A book that challenges the word "powerful" and obliterates it
Written in searing prose, this is the story of two boys: Erik, who performs miracles, and Thorn, who hears voices. The book chronicles their lives as their minds devolve into hallucinations, and shows the way their worlds intersect, culminating in a final stand-off.

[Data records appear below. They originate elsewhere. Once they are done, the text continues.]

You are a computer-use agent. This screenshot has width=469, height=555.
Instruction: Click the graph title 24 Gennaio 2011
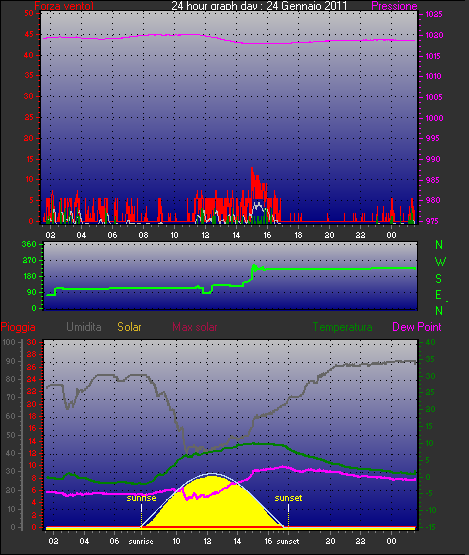(x=259, y=6)
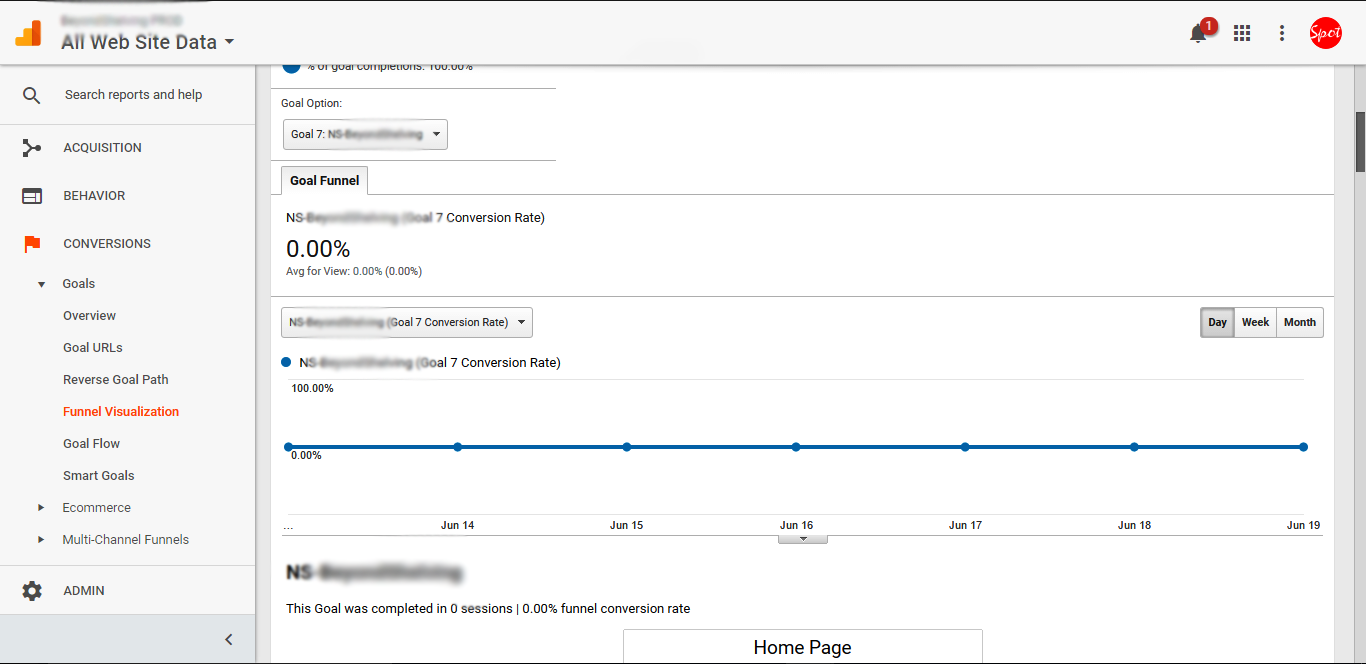Viewport: 1366px width, 664px height.
Task: Click the Conversions flag icon
Action: (x=32, y=244)
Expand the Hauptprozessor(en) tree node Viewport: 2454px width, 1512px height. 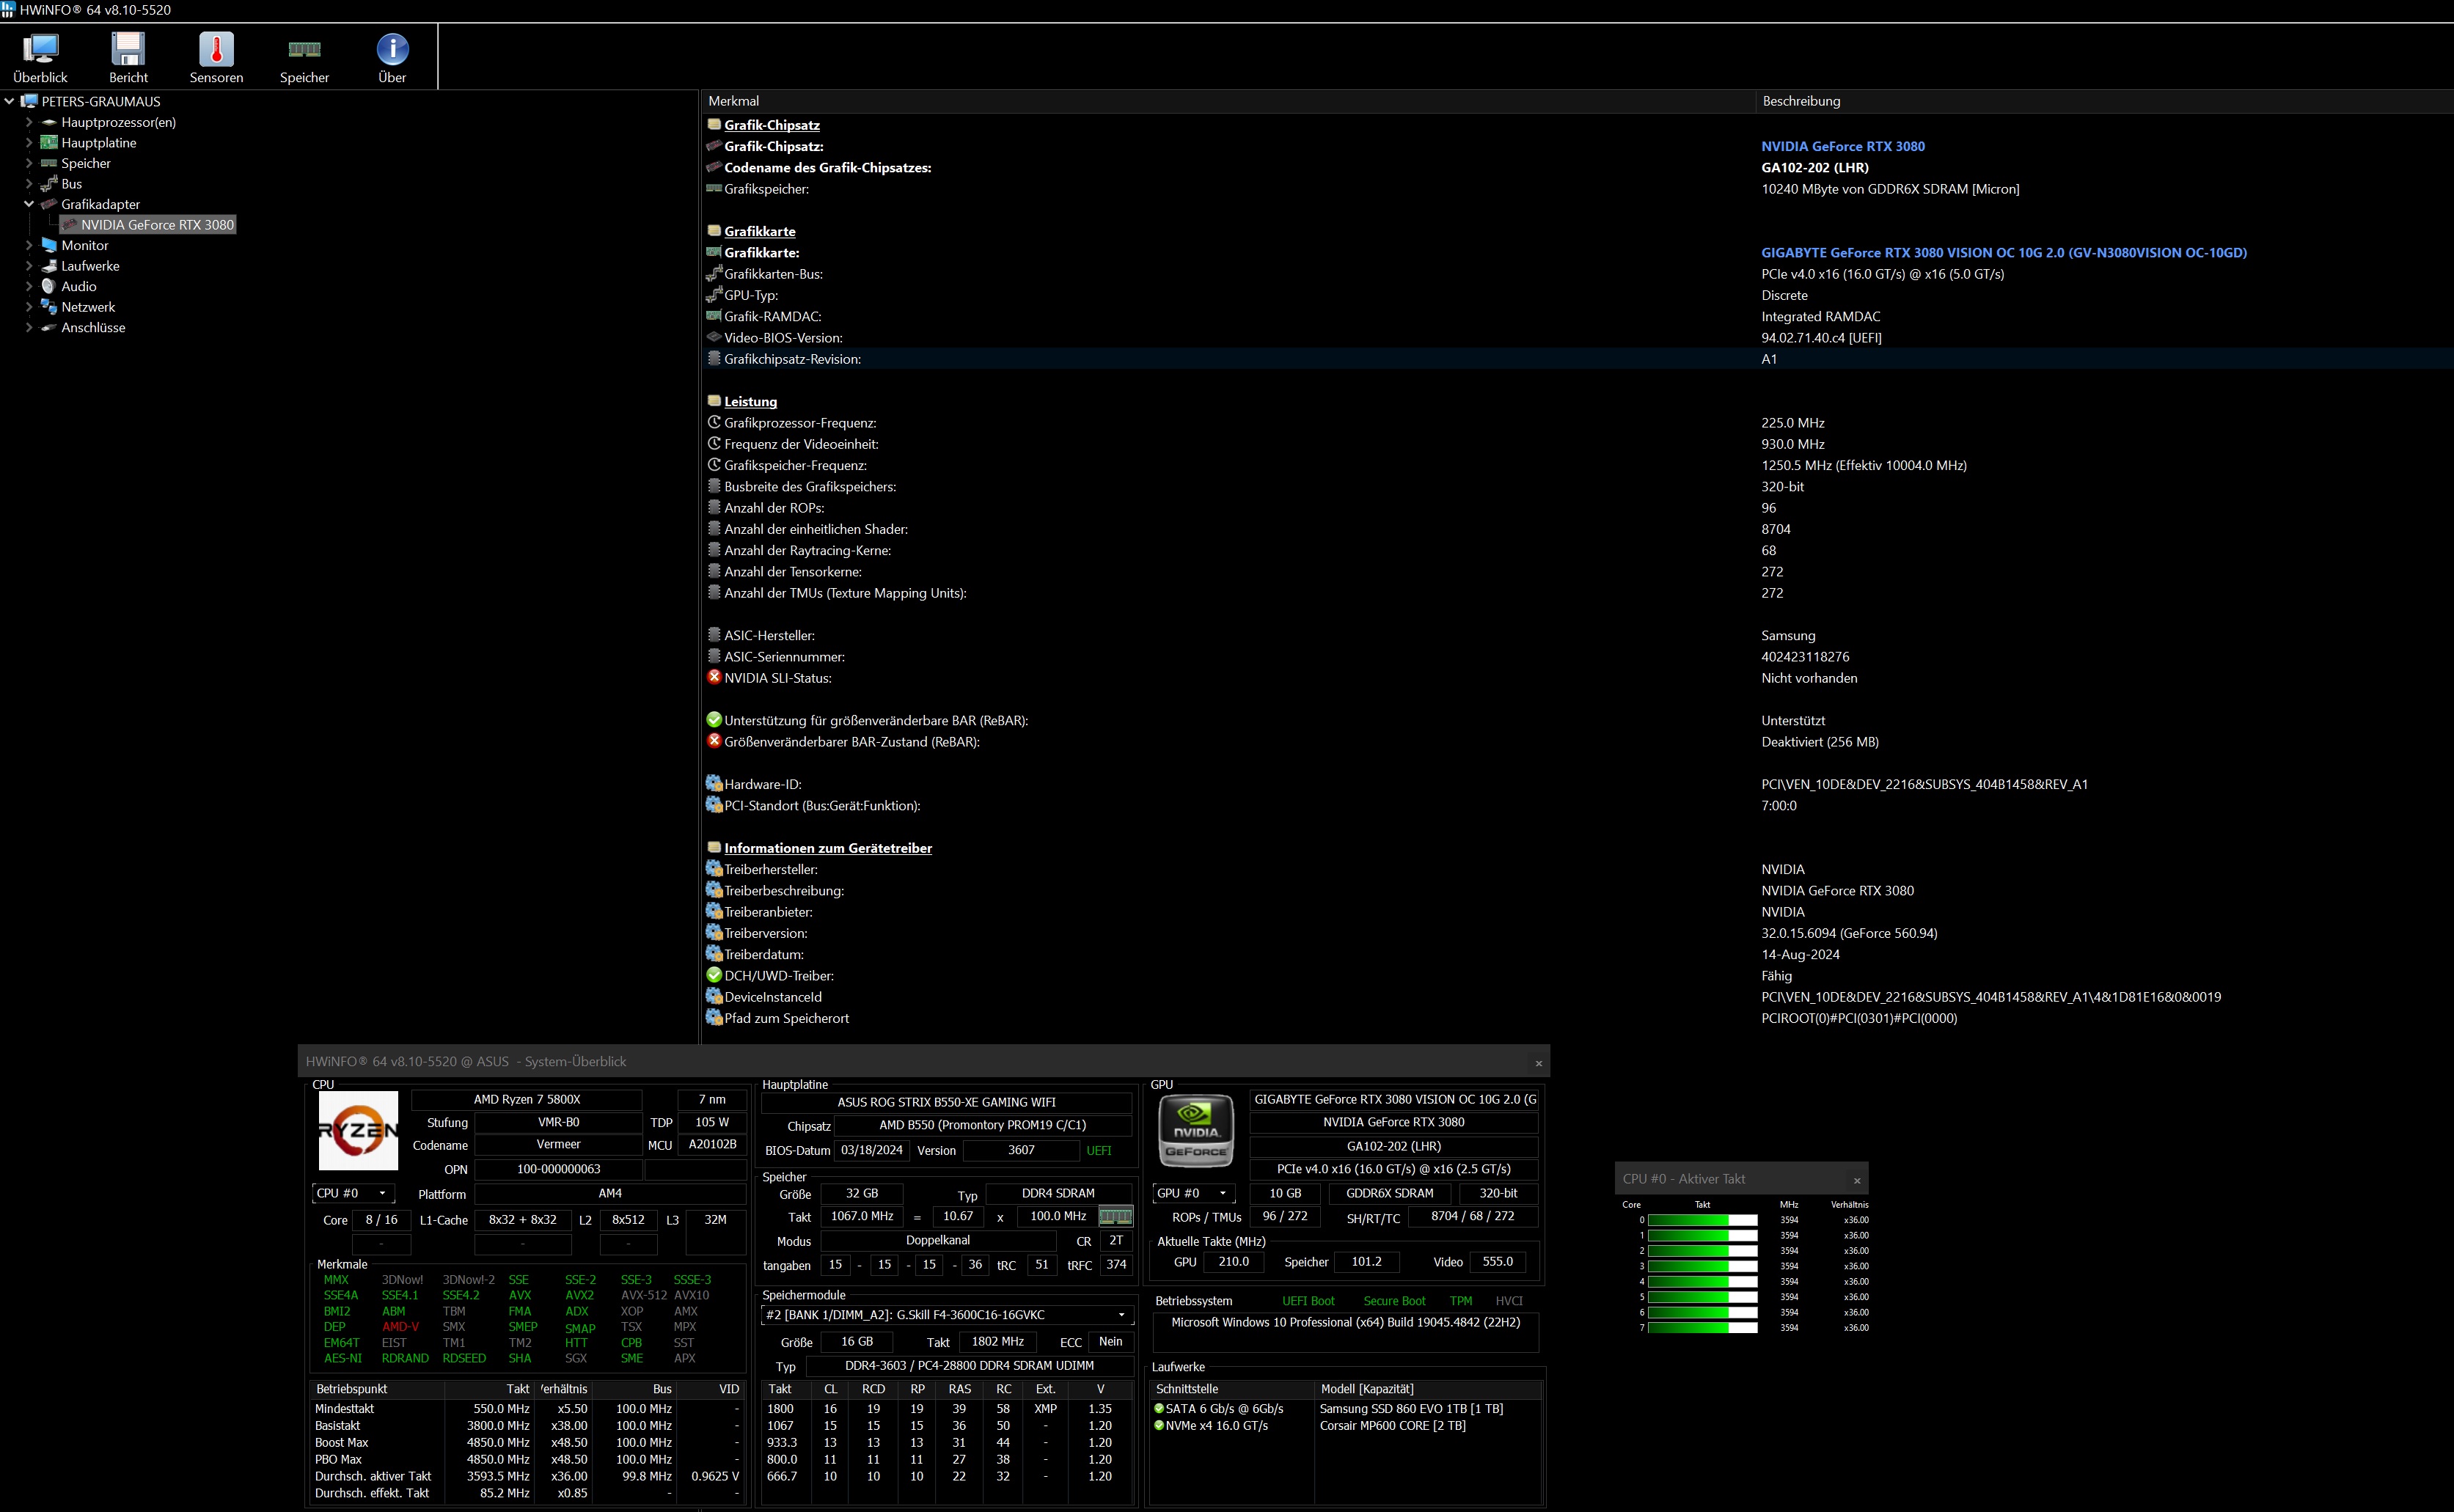(x=29, y=122)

This debut novel offer a raw, insightful look at the forces that compel us to act against our will. Even more so, it captivates and dares us to look away, knowing full well we can't.
Praise for FELL OF DARK:
* "Downes brilliantly plays with language and metaphor, and explores the dualities of sanity/insanity, beauty/ugliness, voice/voicelessness in a chilling echo of real incidents of school violence. A stunning debut novel that offers sophisticated readers a glimpse into the psychological disintegration of two distinct characters."--Kirkus Reviews *STARRED*
* "For many readers, this will be an impersonal but impressive work of literary art. But for some, serendipity will strike, whether in an image or in a confused, despairing reaction to an incomprehensible world, and Downes’s vision will connect into an epiphany."--Publishers Weekly *STARRED*
* "Readers willing to sink into the depths of two unstrung teens and their frantic individual struggles to understand the cruelties and redemptions of the universe will be rewarded by this disarming, thought-provoking, and entrancing story."--Booklist *STARRED*
"Readers who are up for a literary challenge will find this dual narrative provocative, beautiful, and deeply sad."--BCCB
“Here is a book built of darkness and gleam, of raw emotion and shattering poetry, of harrowing compulsions and zero compromise. Patrick Downes possesses blazing, beautiful, terrifying talent. His characters walk the shadows. His language bursts like sky.”—Beth Kephart, National Book Award nominee and author of Small Damages
“Luminous and pure. A masterwork of astonishing authority and beauty.”—Julie Berry, author of All the Truth That’s In Me
It's difficult to say who Downes is speaking to in his debut novel, except that it's not a conventional YA audience. There is no plot, and the characters, distorted by madness, never fully unfold, enacting their destruction without discovering who they are. They are knowable only through the eloquent lens of their illness. Two boys, Erik and Thorn, pass through adolescence in parallel, equally though differently scarred by loss Erik of his father and Thorn of his sister. Obsessed by his beautiful mother and by his imaginary wife-to-come, Erik wraps himself in silence, denial, and Catholic symbolism. Thorn, who seems to visualize himself as something between a cave bear and John the Baptist, is increasingly possessed by violence. Downes's gorgeous prose delineates their moment-by-moment interior states, making few concessions to the consensual definition of reality. For many readers, this will be an impersonal but impressive work of literary art. But for some, serendipity will strike, whether in an image or in a confused, despairing reaction to an incomprehensible world, and Downes's vision will connect into an epiphany. Ages 14 up.